I’ve been using PyQt and Twisted to make a GUI for a webservice. The webservice was entirely written with Twisted. The UI is written in PyQt.

The only reason I chose this combination was to be able to reuse the codebase from the service in the GUI (you know, standard calls like fetch this, run a remote procedure, do X exactly like the webservice does, etc).

Turns out it was a great idea. The Twisted reactor makes the code much more readable and helps skip the signal/slot mechanism of PyQt.

Multiple threads

As with any UI, there are multiple threads carrying the heavy weight - they execute the blocking calls. Things like fetch XYZ from the webservice. If you don’t have threads, the UI would be blocked and that’s not a good thing.

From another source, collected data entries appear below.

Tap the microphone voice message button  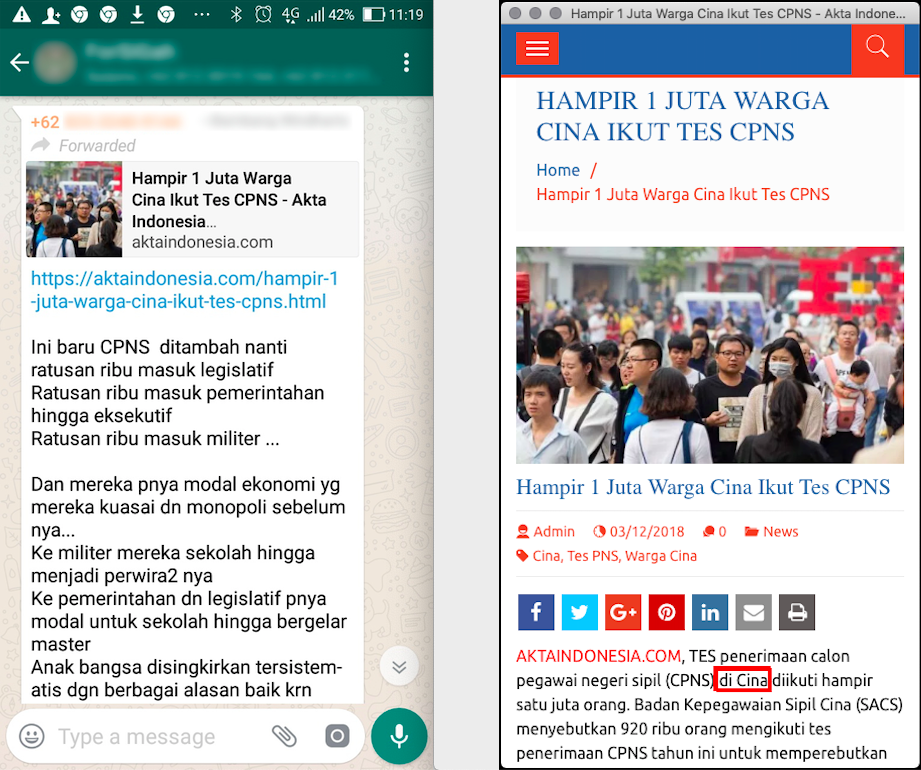pos(399,736)
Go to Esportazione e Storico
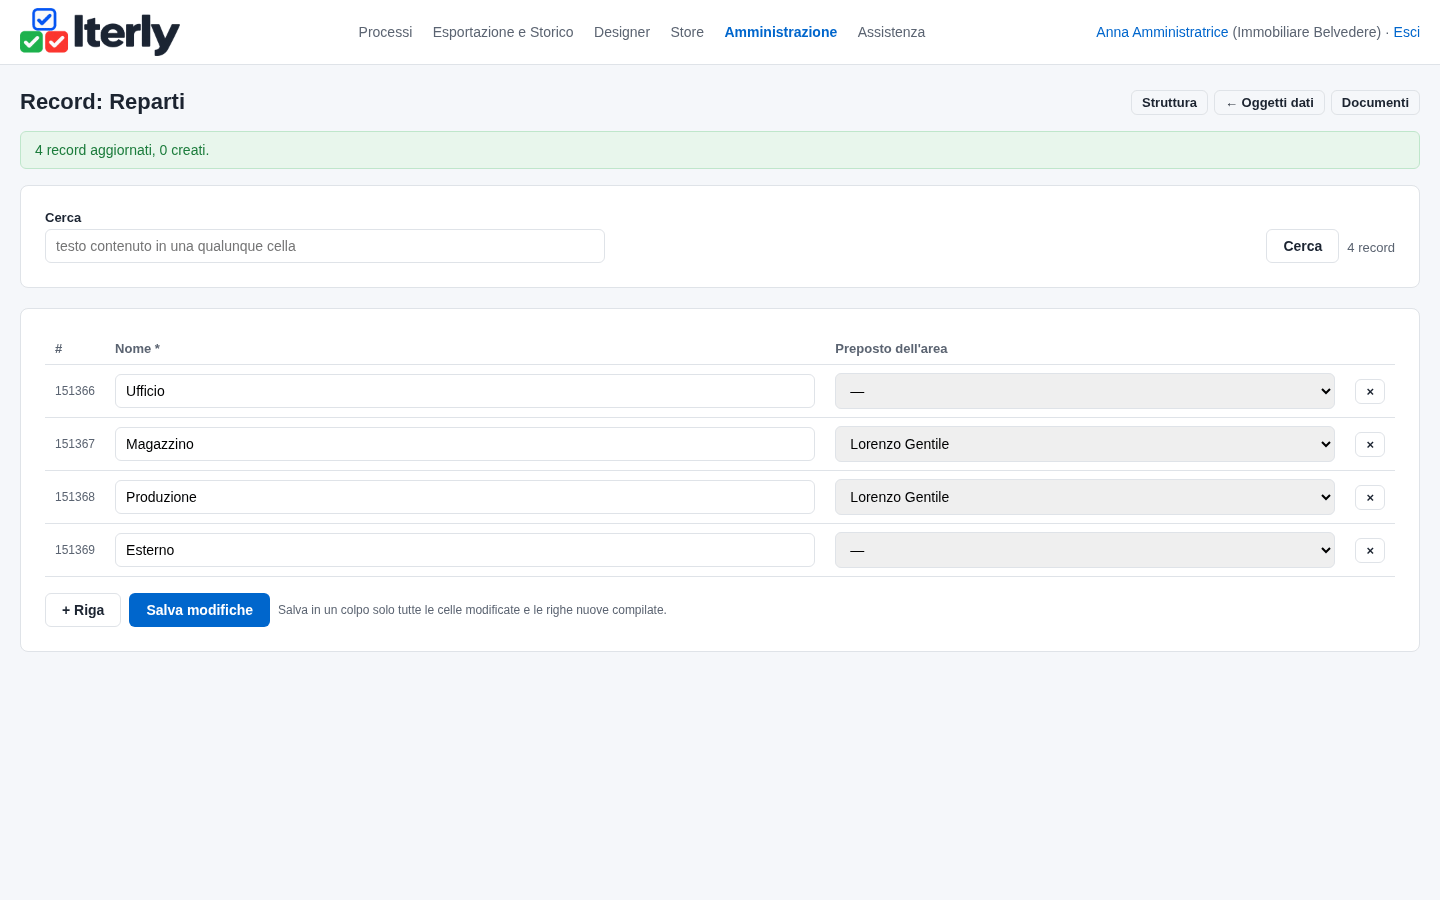Screen dimensions: 1440x900 (x=503, y=32)
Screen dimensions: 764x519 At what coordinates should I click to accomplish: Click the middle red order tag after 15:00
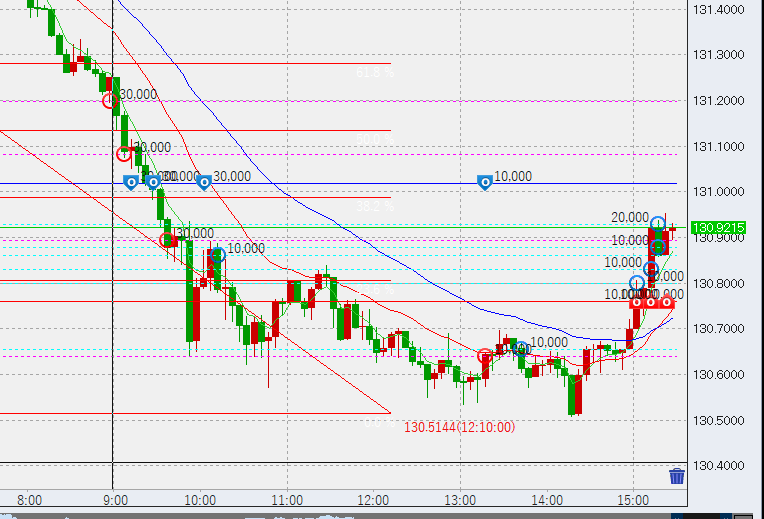pos(651,302)

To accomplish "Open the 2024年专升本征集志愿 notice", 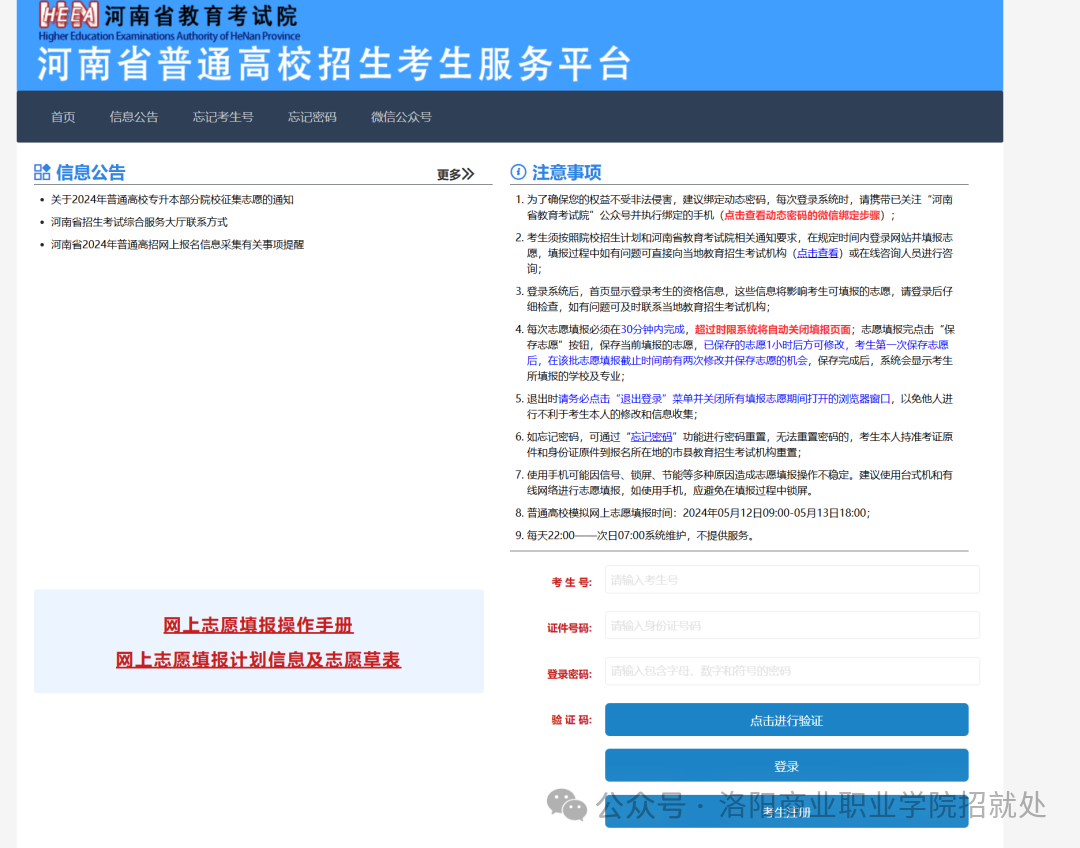I will pos(172,200).
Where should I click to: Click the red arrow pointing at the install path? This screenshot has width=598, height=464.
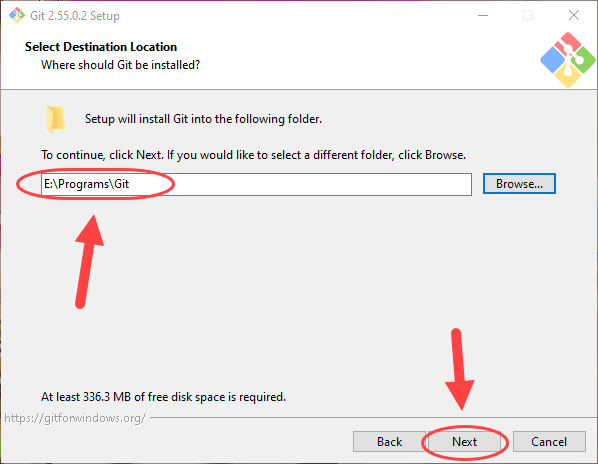pos(88,262)
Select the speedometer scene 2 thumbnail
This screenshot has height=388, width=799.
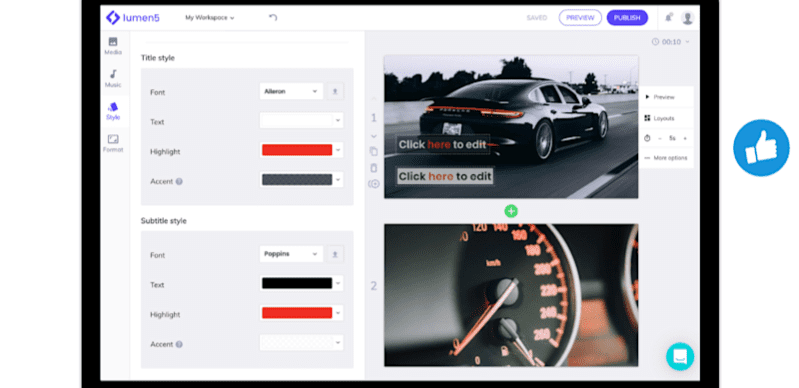coord(511,295)
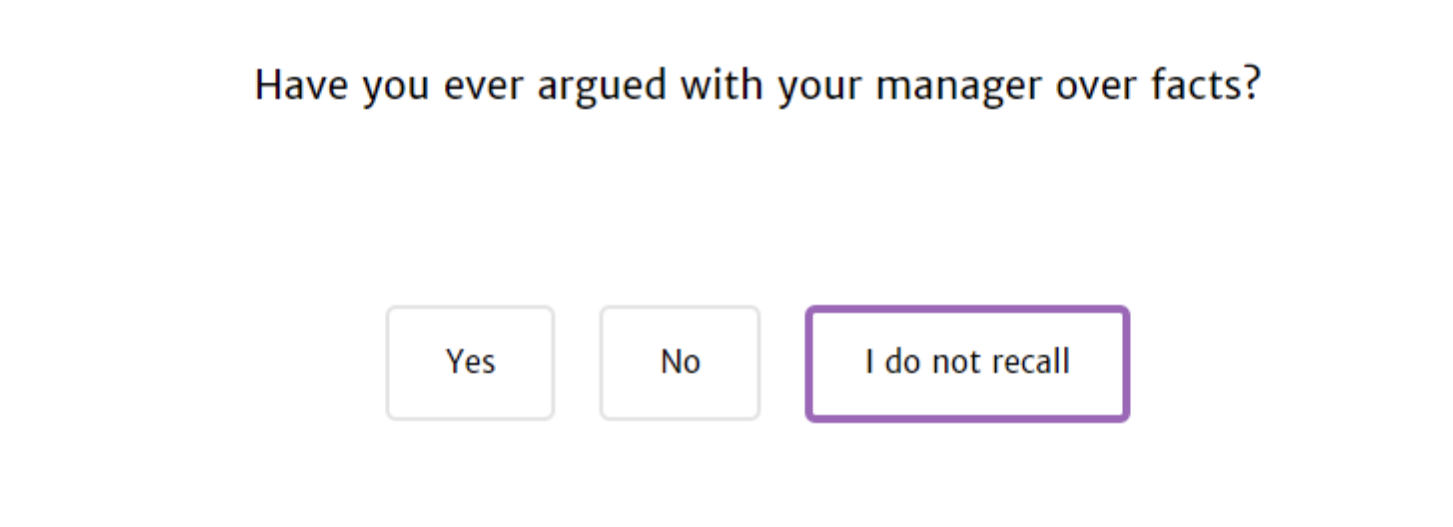
Task: Tap the "I do not recall" choice box
Action: pyautogui.click(x=967, y=362)
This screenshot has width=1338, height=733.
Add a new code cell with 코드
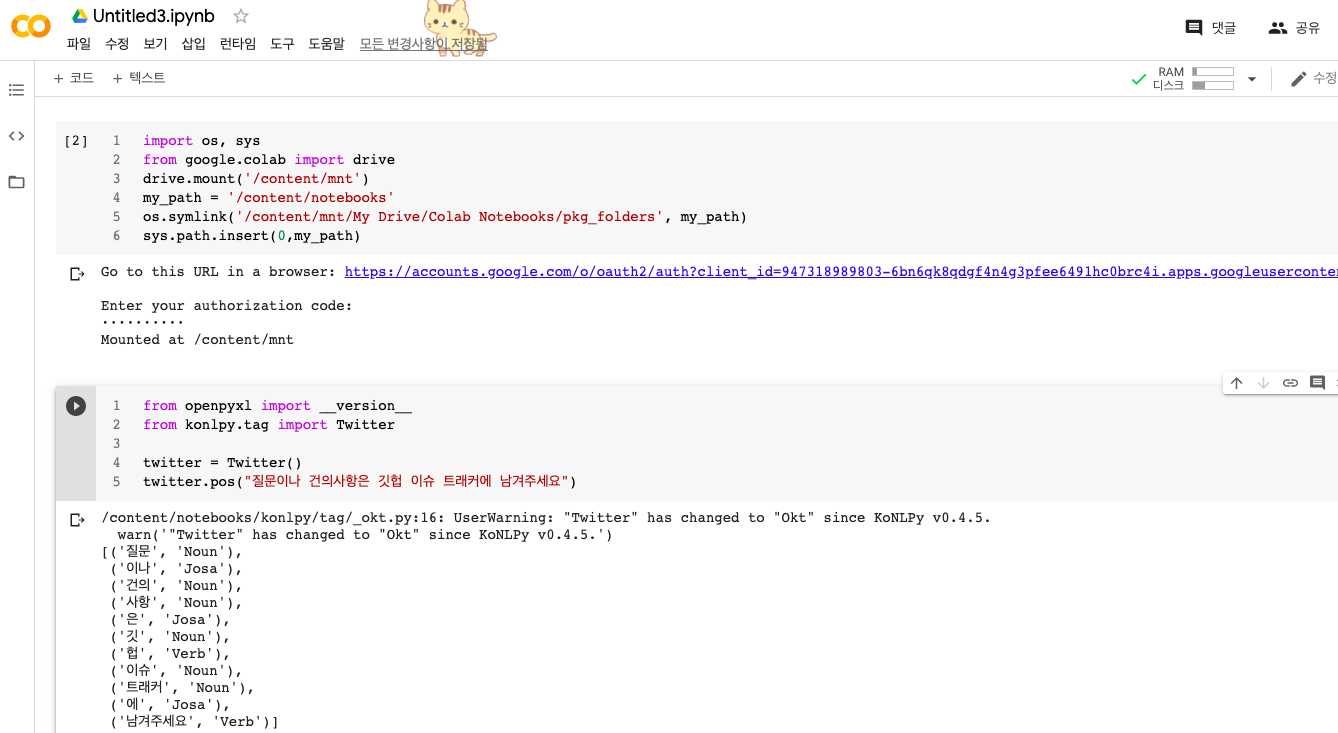pyautogui.click(x=73, y=77)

With threads, everything is usable - however, you need to display progress for whatever the thread is doing. This means, multiple threads updating the UI (progress bars and what not) - this is not good.

The Qt way of solving this problem is to use signals and slots. They work - but can we do better?

The Twisted Reactor

This is where the reactor steps in. If you initialize the reactor in the main UI thread, you can queue messages in the reactor - from different threads (using the callFromThread method). This means, you don’t need a signal/slot mechanism - just the reactor is sufficient. This was a big ah-ha moment!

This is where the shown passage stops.